王子様を可愛がっていたはずなのに、気づけば私が可愛がられていた
「こちらが今日から一緒に暮らすことになったヴィレイス様だ」
突然の父の言葉に、私は目を何度か瞬かせた。
そんな私の視界には真っ白の絹糸のような髪が光を弾き、きらきらと輝いている。
特徴的な碧色の目はすべてを拒絶するかのように、床に敷かれている赤い絨毯をじっと見下ろしていた。
「え? お父様?」
ちょうど父が帰ってくる馬車が見えたから、何の気なしに出迎えただけだったのに。
なぜか、父の横には少年がいた。 そして、なぜか紹介されている。
なるほど。どうやら私たちはこれから彼と一緒に暮らすらしい。
……意味が分からない。
説明を求めるように父の顔を見上げれば、なぜか父は何もかもを諦めたような、淡い笑顔を浮かべている。
もう、なにも聞いてくれるな。
父の顔にはそう書いてあった。
「……クライフ伯爵家の長女、ルフィナです。これからよろしくお願いします?」
「……ヴィレイス・リンドです」
「うん、よし。二人とも仲良くな」
そんな父の気持ちを察しながらも、よくわからなさすぎて、あからさまに戸惑った挨拶になってしまう。

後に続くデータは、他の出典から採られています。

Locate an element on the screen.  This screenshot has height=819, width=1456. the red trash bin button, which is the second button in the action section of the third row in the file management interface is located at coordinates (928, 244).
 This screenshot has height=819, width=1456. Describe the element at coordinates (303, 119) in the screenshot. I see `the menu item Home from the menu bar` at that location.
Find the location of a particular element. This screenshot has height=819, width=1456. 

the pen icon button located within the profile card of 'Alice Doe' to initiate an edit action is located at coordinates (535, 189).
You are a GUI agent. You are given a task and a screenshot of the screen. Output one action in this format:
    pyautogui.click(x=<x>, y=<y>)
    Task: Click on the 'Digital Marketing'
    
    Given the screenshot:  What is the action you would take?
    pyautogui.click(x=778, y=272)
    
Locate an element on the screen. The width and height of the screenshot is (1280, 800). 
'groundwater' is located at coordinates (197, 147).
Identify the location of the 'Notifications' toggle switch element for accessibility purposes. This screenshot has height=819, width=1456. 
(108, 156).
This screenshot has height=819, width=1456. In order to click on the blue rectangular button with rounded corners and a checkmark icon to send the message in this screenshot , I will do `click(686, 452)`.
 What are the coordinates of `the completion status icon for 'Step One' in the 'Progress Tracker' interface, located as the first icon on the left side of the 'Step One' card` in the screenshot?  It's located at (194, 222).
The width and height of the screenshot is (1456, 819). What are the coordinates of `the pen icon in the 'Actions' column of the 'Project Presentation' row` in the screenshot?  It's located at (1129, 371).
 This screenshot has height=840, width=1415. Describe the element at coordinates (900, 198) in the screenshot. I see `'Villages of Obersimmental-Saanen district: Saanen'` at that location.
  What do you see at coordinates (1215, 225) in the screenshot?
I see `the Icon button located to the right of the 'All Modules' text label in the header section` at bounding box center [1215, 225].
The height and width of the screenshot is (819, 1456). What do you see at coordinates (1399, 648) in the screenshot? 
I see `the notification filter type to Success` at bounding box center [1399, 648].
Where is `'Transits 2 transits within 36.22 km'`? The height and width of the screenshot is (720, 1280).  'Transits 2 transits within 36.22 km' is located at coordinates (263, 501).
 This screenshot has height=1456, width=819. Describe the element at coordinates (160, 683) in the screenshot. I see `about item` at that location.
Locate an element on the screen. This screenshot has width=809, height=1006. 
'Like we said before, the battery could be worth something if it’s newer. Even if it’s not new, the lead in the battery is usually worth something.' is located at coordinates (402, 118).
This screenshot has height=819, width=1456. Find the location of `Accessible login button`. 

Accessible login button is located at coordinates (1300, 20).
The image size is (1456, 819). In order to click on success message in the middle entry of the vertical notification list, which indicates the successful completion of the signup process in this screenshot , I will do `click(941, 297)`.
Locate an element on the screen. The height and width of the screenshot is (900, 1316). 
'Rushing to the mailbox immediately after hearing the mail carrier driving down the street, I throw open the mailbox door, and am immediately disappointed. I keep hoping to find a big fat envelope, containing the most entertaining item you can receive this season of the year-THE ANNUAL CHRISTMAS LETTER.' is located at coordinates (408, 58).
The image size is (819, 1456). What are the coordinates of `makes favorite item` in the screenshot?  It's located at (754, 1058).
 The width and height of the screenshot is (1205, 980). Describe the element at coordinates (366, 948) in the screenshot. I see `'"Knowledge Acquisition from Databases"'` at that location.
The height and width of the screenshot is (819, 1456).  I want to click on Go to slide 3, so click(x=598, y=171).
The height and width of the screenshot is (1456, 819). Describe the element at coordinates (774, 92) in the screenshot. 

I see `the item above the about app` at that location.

少年は戸惑ってはいないようだが、相変わらず絨毯を見つめたまま挨拶をした。
なんとも微妙な空気。けれど、父はそれを吹き飛ばすようにはっはっはと笑った。
「とにかく夕食にしよう」
空笑いを響かせたまま、父が歩き始める。
少年はその後を追い、私もそれに続いた。
***
そうして、よくわからないままに一緒に住むことになった少年。彼はなんと、歴とした、わが国の現在の国王陛下の子息であった。
うん。つまり王子様。
けれど、なぜか彼の姓は王族が名乗るものではなくて……。
それは、彼の出生にいわくがあったからだ。
彼の母親はなんと平民であったらしい。
つまり国王陛下は正妃様がいらっしゃるのに、違う女性に手を付けたわけであり、なんだかもう考えれば考えるほど、遠い目をしたくなる。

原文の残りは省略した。